TASK STATEMENT
Please state how many lines of the material contain "page", giving nothing but the number.

INFORMATION SHOWN
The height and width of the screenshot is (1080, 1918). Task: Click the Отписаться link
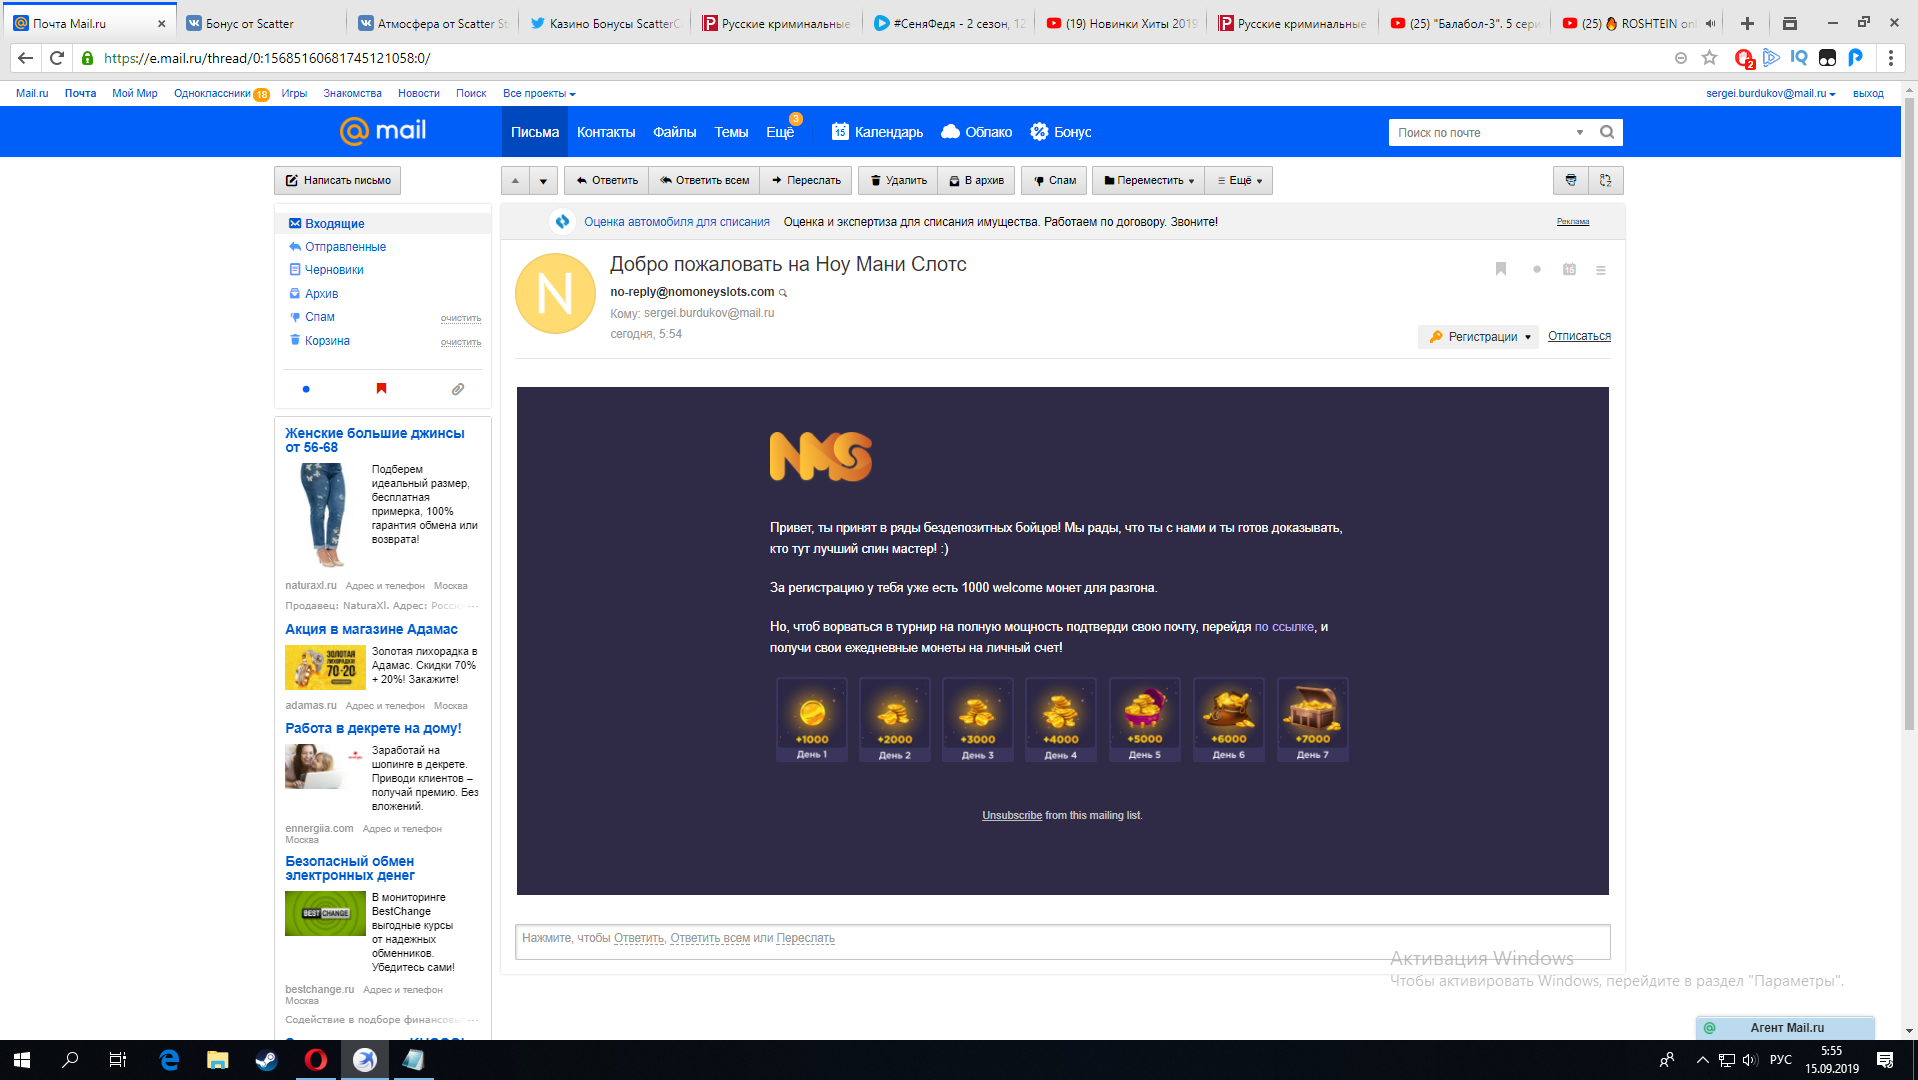1578,336
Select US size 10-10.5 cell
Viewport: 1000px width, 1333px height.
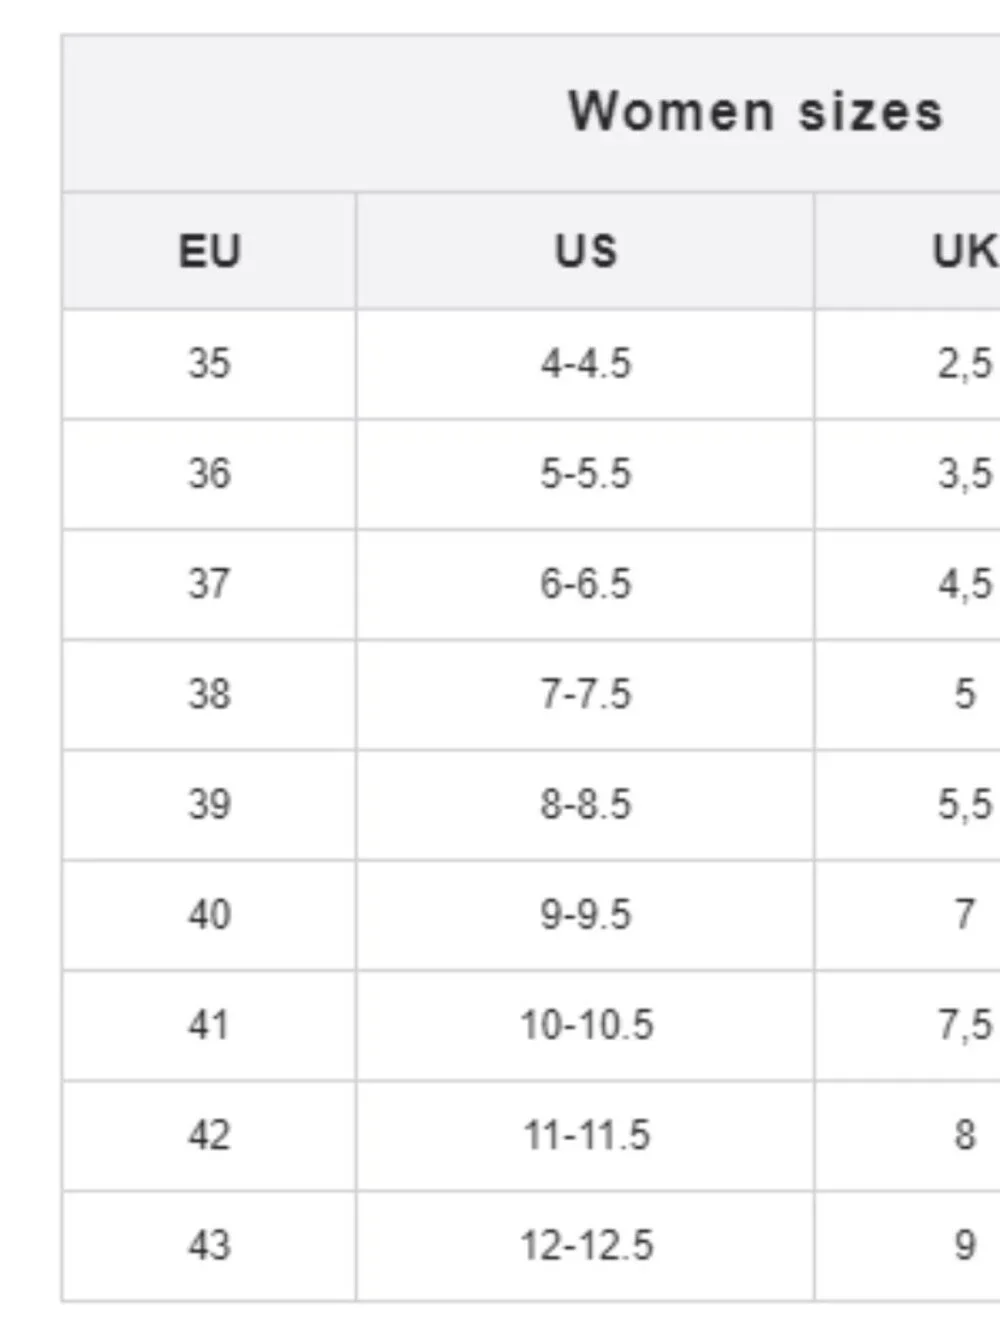[x=585, y=1025]
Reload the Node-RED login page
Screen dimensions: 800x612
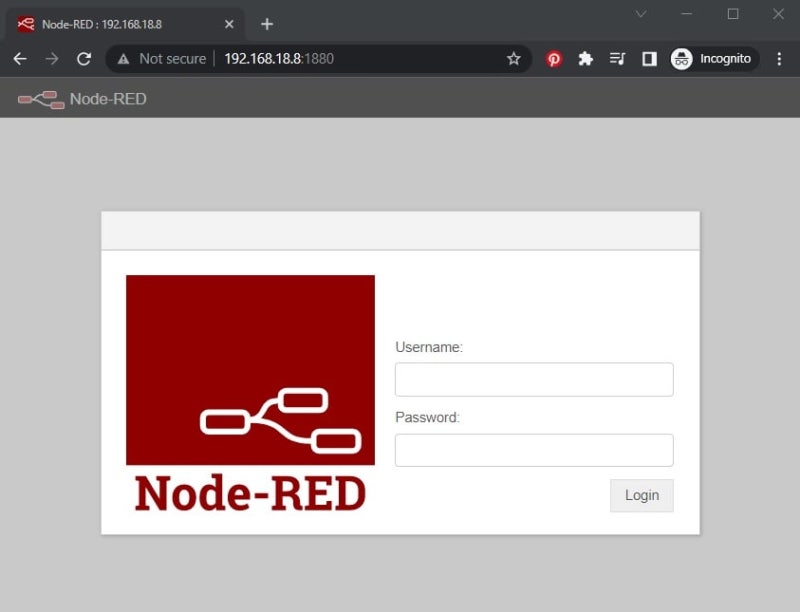(x=84, y=59)
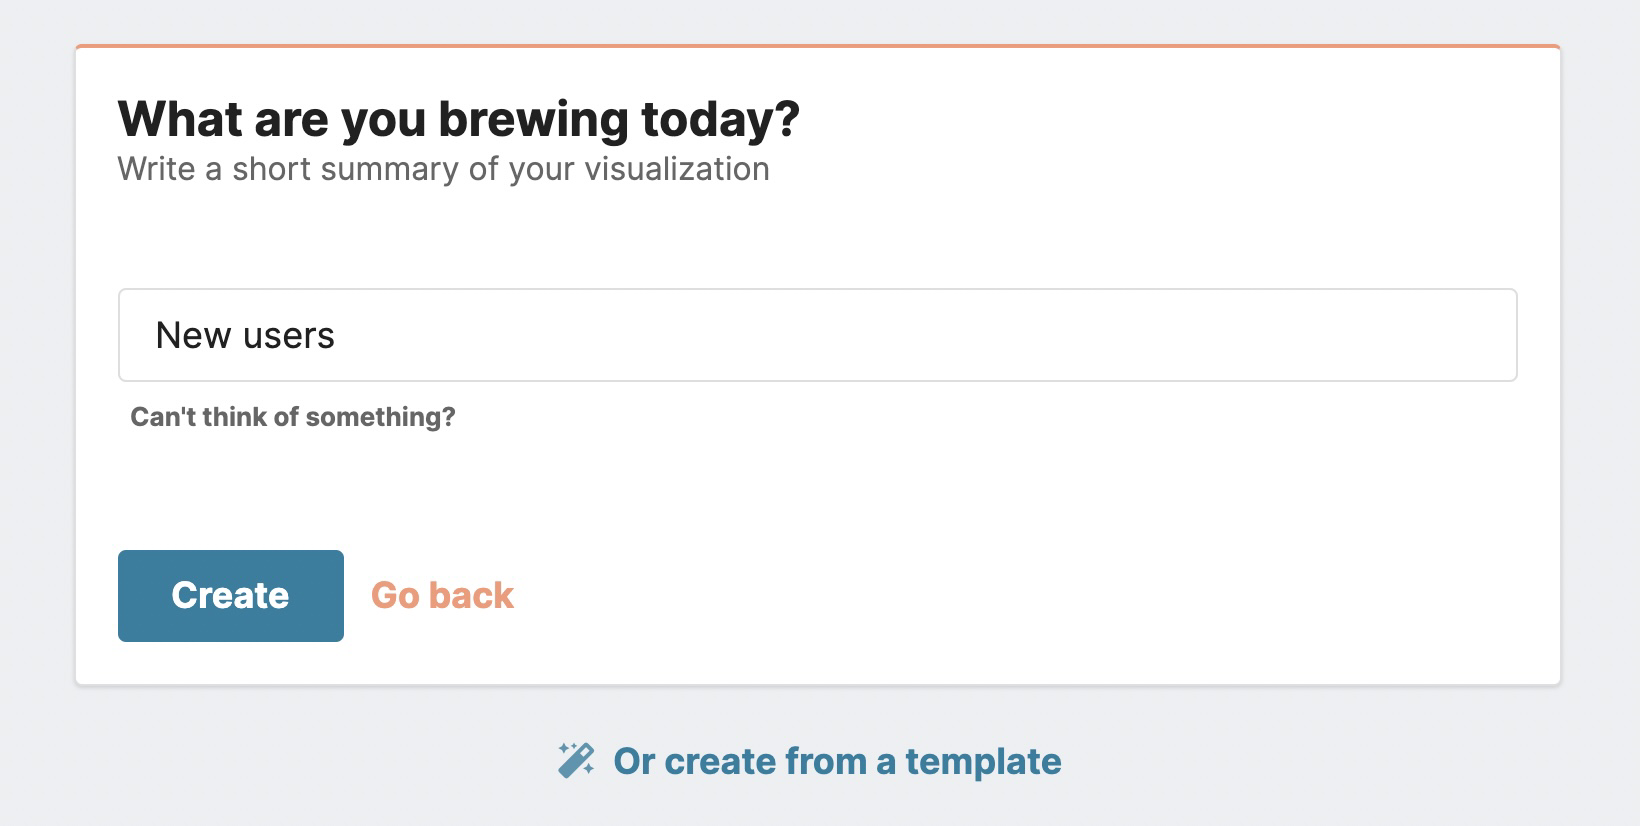Click the icon left of create-from-template text
This screenshot has width=1640, height=826.
coord(577,761)

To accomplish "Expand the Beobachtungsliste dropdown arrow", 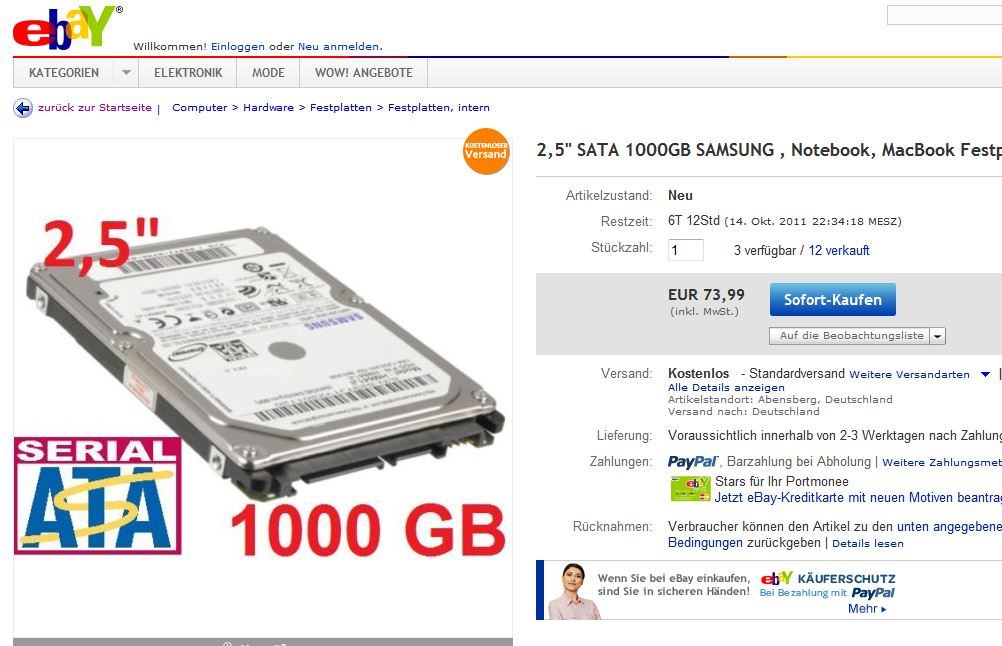I will (x=937, y=336).
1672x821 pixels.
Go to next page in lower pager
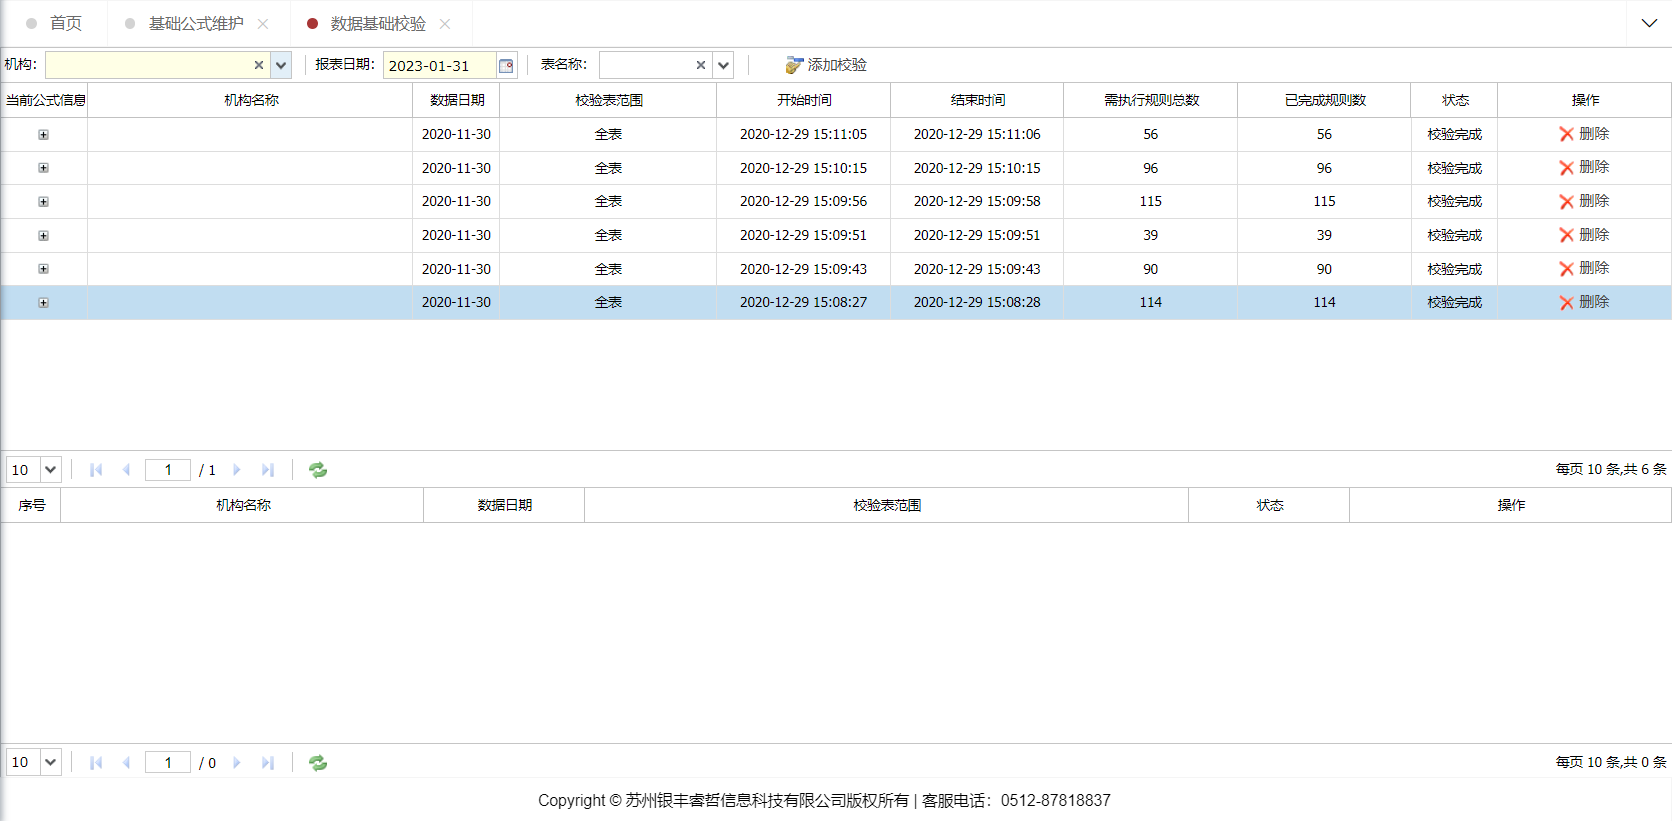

TASK RESULT
2